И действительно — аэропланы (забытое слово) в те времена были похожи на какие-то неуклюжие крылатые ящики, а пассажиры сидели на стульях.
Об Азефе рассказала тоже Ксения Алексеевна. Морозов молчал — казалось, самое упоминание этого имени вызывало у него отвращение.
— Когда он уходил от нас, я в передней удивилась, что у него такая заметная зимняя шапка — меховая, с продавленным верхом и низко загнутыми полями. — Она упомянула о слушательнице высших женских курсов Лидии Стуре, которая была повешена (вместе с шестью другими революционерами) за покушение на великого князя Николая Николаевича и министра юстиции Щегловитова. За ее выдачу Азеф получил кроме обычного ежемесячного оклада за службу в жандармской охранке награду в несколько тысяч рублей. Впоследствии я прочел в «Повестях моей жизни» Н. А. Морозова страницу о Стуре: «За несколько дней до литературного вечера (в Политехническом институте) в 1906 году ко мне явилась стройная девушка, полная дивной одухотворенной красоты. Потом по фотографии я узнал, что это была казненная через несколько месяцев за пропаганду среди матросов Лидия Стуре. Зная ее непреодолимое обаяние, Азеф посылал ее тогда повсюду, а затем, когда она инстинктивно почувствовала его двойную игру, он выдал ее, чтобы сохранить самого себя». Вера Фигнер так писала о ней: «Прелестная, изящная Лидия Стуре заходила на несколько минут ко мне. В шубе и в меховой шапочке, еще осыпанной снегом, высокая, стройная, с тонким, правильным личиком, она была восхитительна». На основании материалов о Стуре и ее товарищах Леонид Андреев написал «Рассказ о семи повешенных».

- **Задания**
[a] Сократите абзац отрывка, который начинается словами «— Когда он уходил от нас», и изложите его списком, сохранив основные факты.
[b] Выпишите без изменений ту часть отрывка, которая открывается словами, содержащими «И действительно —», и завершается словами «у него отвращение.».

- **Фрагменты данных**

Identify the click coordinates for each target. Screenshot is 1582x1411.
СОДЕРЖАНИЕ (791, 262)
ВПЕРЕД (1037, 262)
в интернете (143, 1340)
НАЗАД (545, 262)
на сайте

- **Ответы по заданиям**
[a]
- Лидия Стуре, слушательница высших женских курсов, была повешена вместе с шестью другими революционерами за покушение на великого князя Николая Николаевича и министра юстиции Щегловитова.
- За ее выдачу Азеф получил от жандармской охранки награду в несколько тысяч рублей сверх обычного ежемесячного оклада.
- В «Повестях моей жизни» Н. А. Морозов пишет, что в 1906 году, за несколько дней до литературного вечера в Политехническом институте, к нему пришла девушка. Позже он по фотографии узнал в ней Лидию Стуре, казненную через несколько месяцев за пропаганду среди матросов.
- По словам Морозова, Азеф посылал ее повсюду, пользуясь ее обаянием. Когда она почувствовала его двойную игру, он выдал ее, чтобы спасти себя.
- Вера Фигнер описала Стуре как прелестную, изящную и восхитительную девушку.
- На основании материалов о Стуре и ее товарищах Леонид Андреев написал «Рассказ о семи повешенных».

[b]
И действительно — аэропланы (забытое слово) в те времена были похожи на какие-то неуклюжие крылатые ящики, а пассажиры сидели на стульях.
Об Азефе рассказала тоже Ксения Алексеевна. Морозов молчал — казалось, самое упоминание этого имени вызывало у него отвращение.